Tannousis told Advance/SiLive.com that one of the main concerns discussed at Thursday’s meeting is how an increase in crime in the community over the past few years has led to an increase in incidents in schools. from the city.
“Assemblyman Mike Reilly and I have been very strong on taking the necessary precautions to ensure the safety and well-being of our students, which is why we have advocated for the front doors to be locked,” Tannousis said.
THE LOCKED FRONT DOORS HAVE BEEN ELUSIVE
After 17 people were shot dead and 17 others injured in Parkland, Florida in 2018, the voices of parents calling for all New York public school doors to be locked have grown louder — though advocates have been calling on the city to lock the gates since at least 2012, following the school shooting in Sandy Hook, Connecticut.
“We see all these school shootings, and with what happened in Florida,” Jane Kelly said more than four years ago, referring to the Marjory Stoneman Douglas High School massacre. She was then the mother of a second year pupil at PS 30, Westerleigh. “They are our children, the least we can do is put on a camera and a buzzer. They are our little ones. It’s unfortunate that we have to do this, but it has to be done.

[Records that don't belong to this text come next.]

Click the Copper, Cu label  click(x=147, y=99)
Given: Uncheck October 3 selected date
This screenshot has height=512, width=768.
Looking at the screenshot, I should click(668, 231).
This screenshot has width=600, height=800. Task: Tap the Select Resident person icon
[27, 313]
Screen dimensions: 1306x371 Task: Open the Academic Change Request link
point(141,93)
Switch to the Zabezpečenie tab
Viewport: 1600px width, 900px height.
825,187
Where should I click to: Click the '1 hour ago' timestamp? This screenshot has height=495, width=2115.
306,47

Many calls have been renewed after the shooting in Uvalde, Texas earlier this year which left 19 children and two teachers dead. In May, Schools Chancellor David Banks said he consider several options to improve school safety, including locking all public school doors.

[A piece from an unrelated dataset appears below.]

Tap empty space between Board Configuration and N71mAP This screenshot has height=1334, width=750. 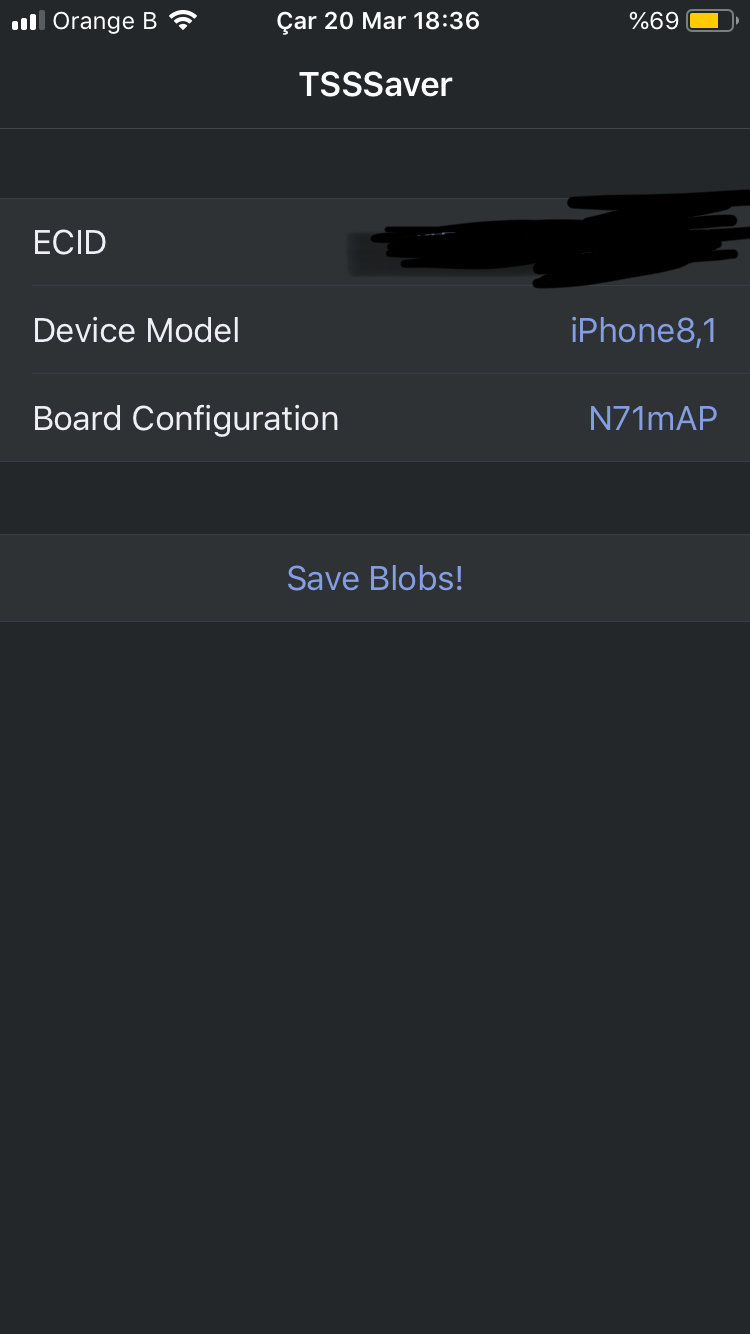click(x=464, y=418)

Under current DOE policy, all doors to school buildings are locked and alarmed except for the front door. The front door is guarded by one or more school security guards.

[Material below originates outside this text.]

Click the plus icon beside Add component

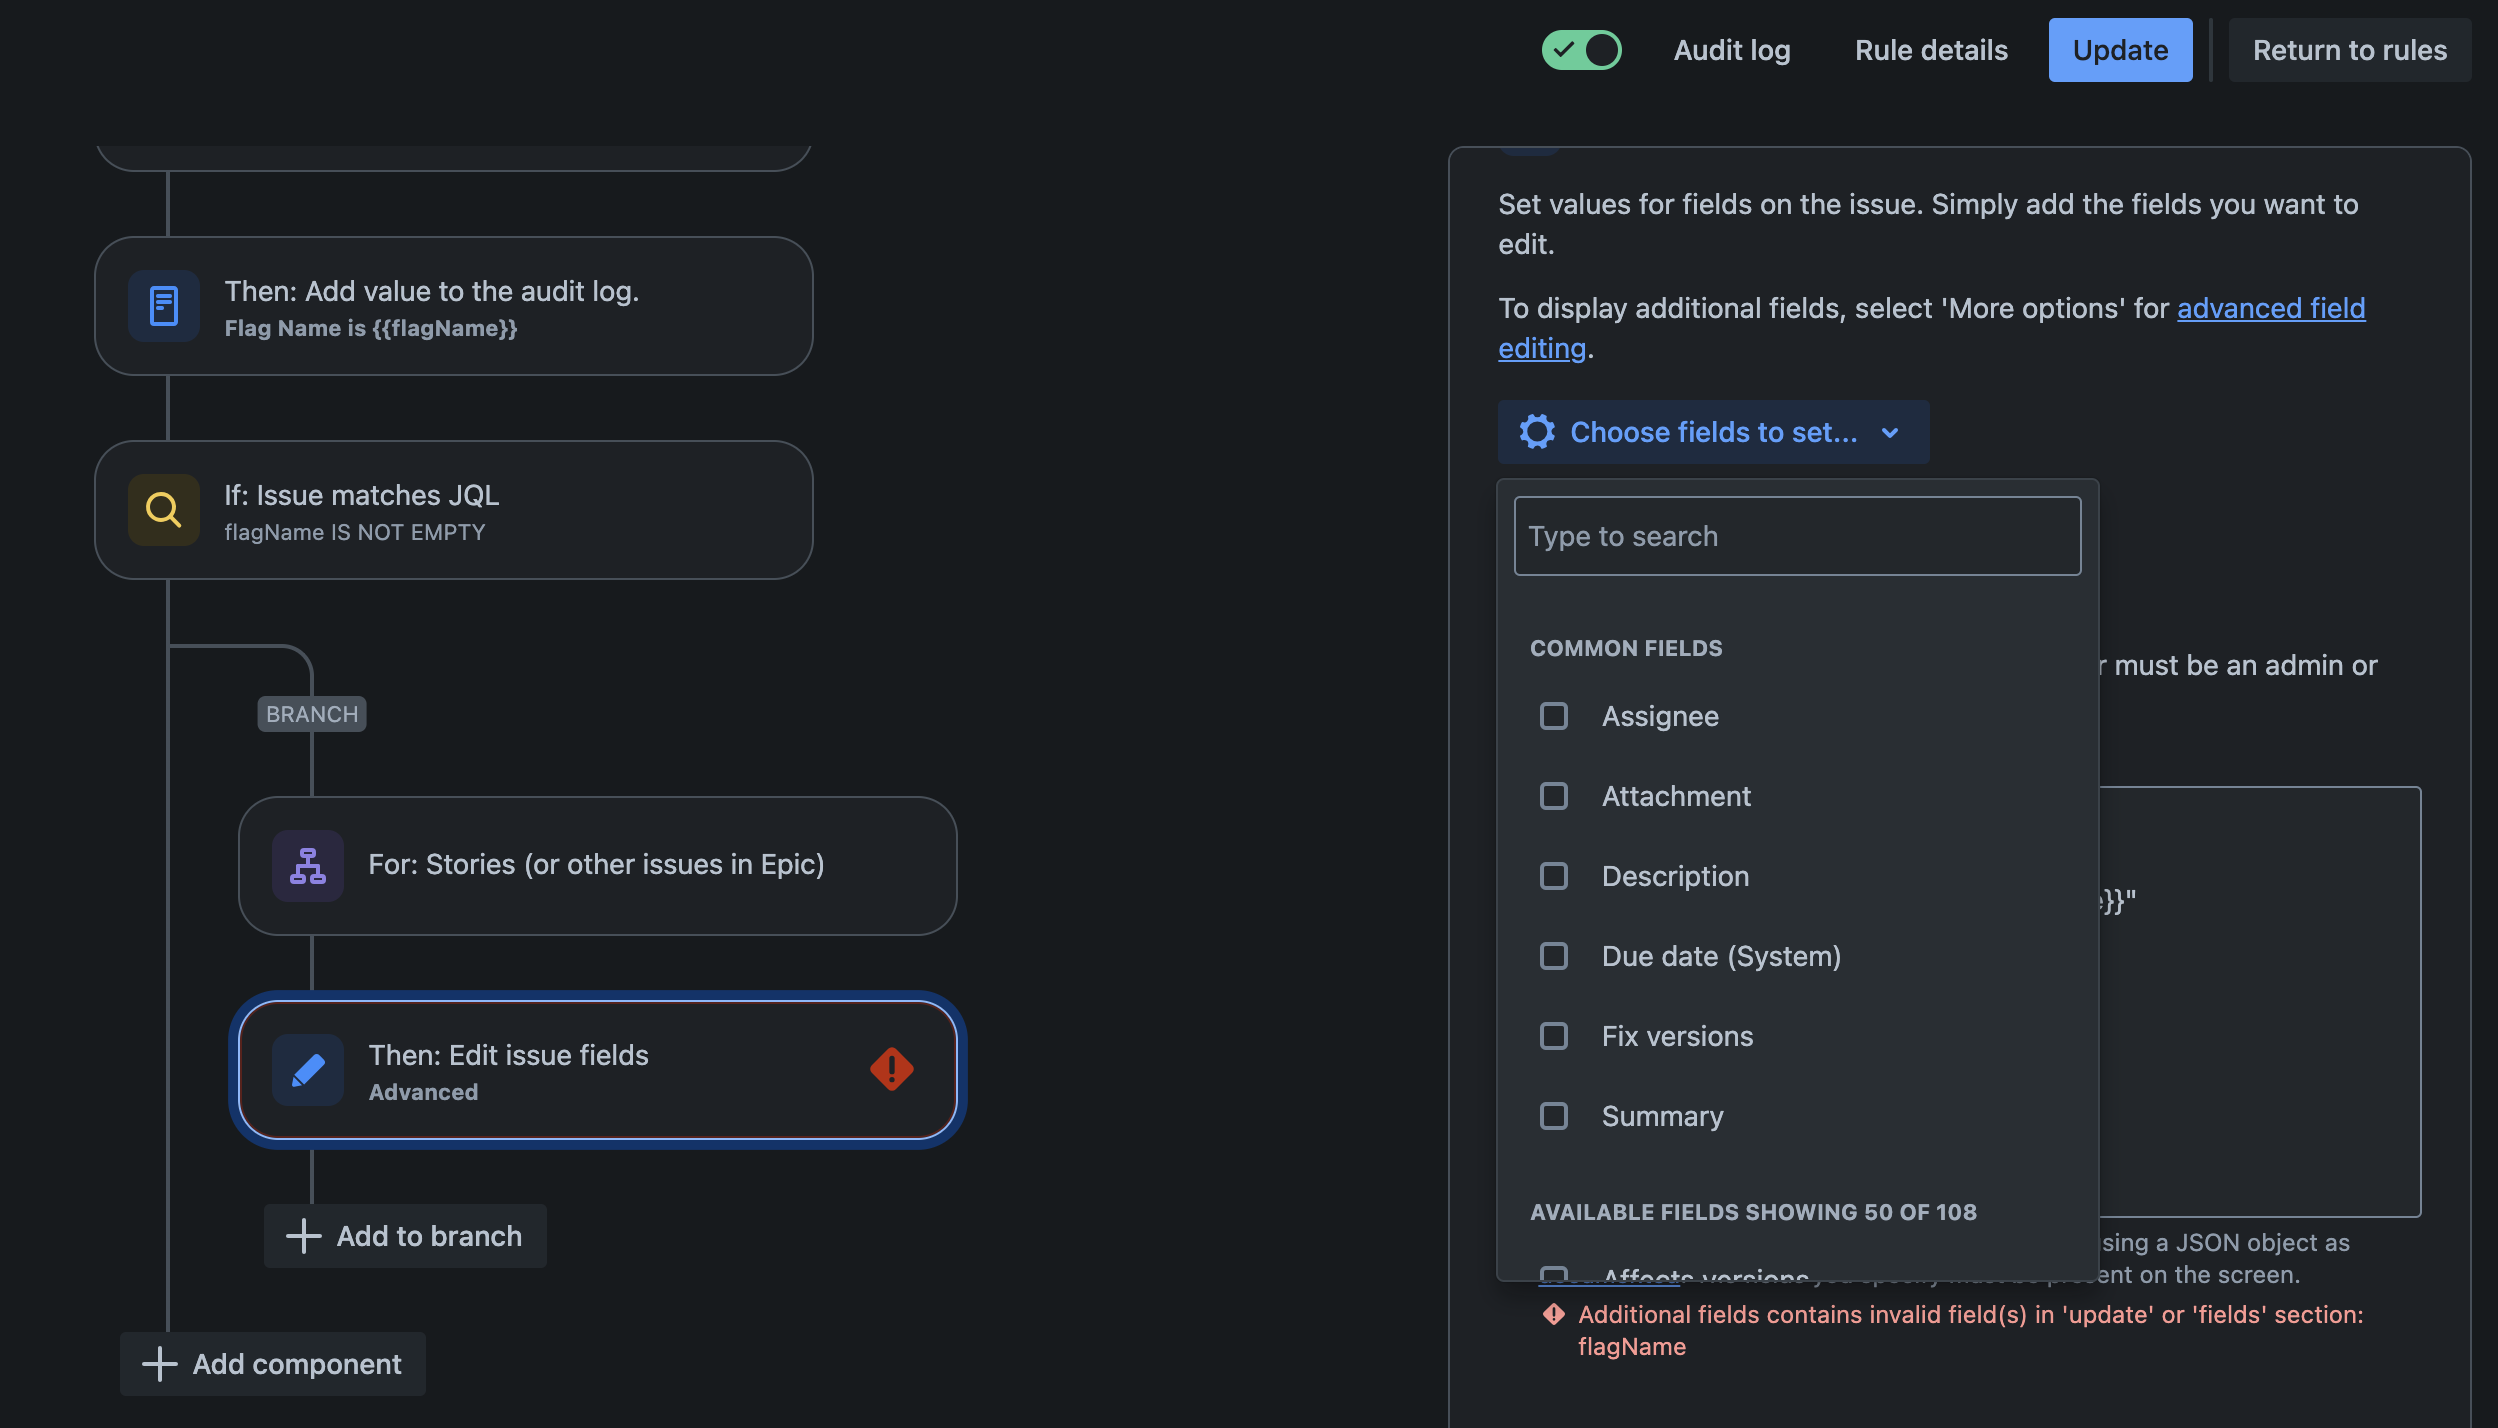click(x=160, y=1364)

When entering a New York City public school, visitors must stop at the front desk, present identification, and share the reason for the visit. Some schools require visitors to carry a visitor’s pass until they exit the building.
In order to lock the front doors, schools should be equipped with new technologies to unlock the doors remotely, such as the bell entry system. Bell entry systems, which are already installed at some Staten Island private and parochial schools, allow visitors to be identified before they are allowed into the building.
When Advance/SILive.com last analyzed the price of buzzer entry systems, a New York City security company said the estimated cost to install would be between $1,500 and $1,800. dollars per door or entrance. Another Staten Island-based security company said the cost of parts would start at $200, and the installation price would depend on the type of door, door frame material, and whether an electric strike could be installed.
The DOE did not respond to a request for comment at press time, but Reilly and Tannousis were adamant that the pilot program will bring a sense of security to parents, students, teachers and school administrators.
“I want to say that I’m very pleased that the DOE listened and responded to Mike Reilly and my concerns,” Tannousis said. “I am also very happy that the first school in this pilot program is located in my district.”
SAFETY CONCERNS IN SCHOOLS INCLUDE EARLY VOTING
Reilly said at Thursday night’s event, student mental health was one of many additional issues discussed. Establishing best practices and maintaining partnerships with community organizations have been identified as key to stopping potential school violence before it happens.
The use of schools as voting sites was also discussed; at the center is the concern that the presence of students during the vote could negatively impact a school’s operations, as well as the safety of students and staff.
“When the voting site is open for early voting, you’re looking at 30 to 40 days of that school being a voting site,” Reilly said. “So now you have people who are not part of this school community coming in to go vote. The NYPD provides a police officer, but the reality is that the officer is in charge of making sure everything goes well with the polls, but they’re not there specifically for school safety.
Tannousis added that there were also concerns about the inability to hire sufficient numbers of school security officers. Adding that school safety officers can apply for other jobs with higher salaries.
“For a school safety officer to really earn a living wage, they really should be working abnormal hours,” Tannousis said. “So as a result of that, we lost a lot of school safety officers to other jobs, such as the Department of Corrections.”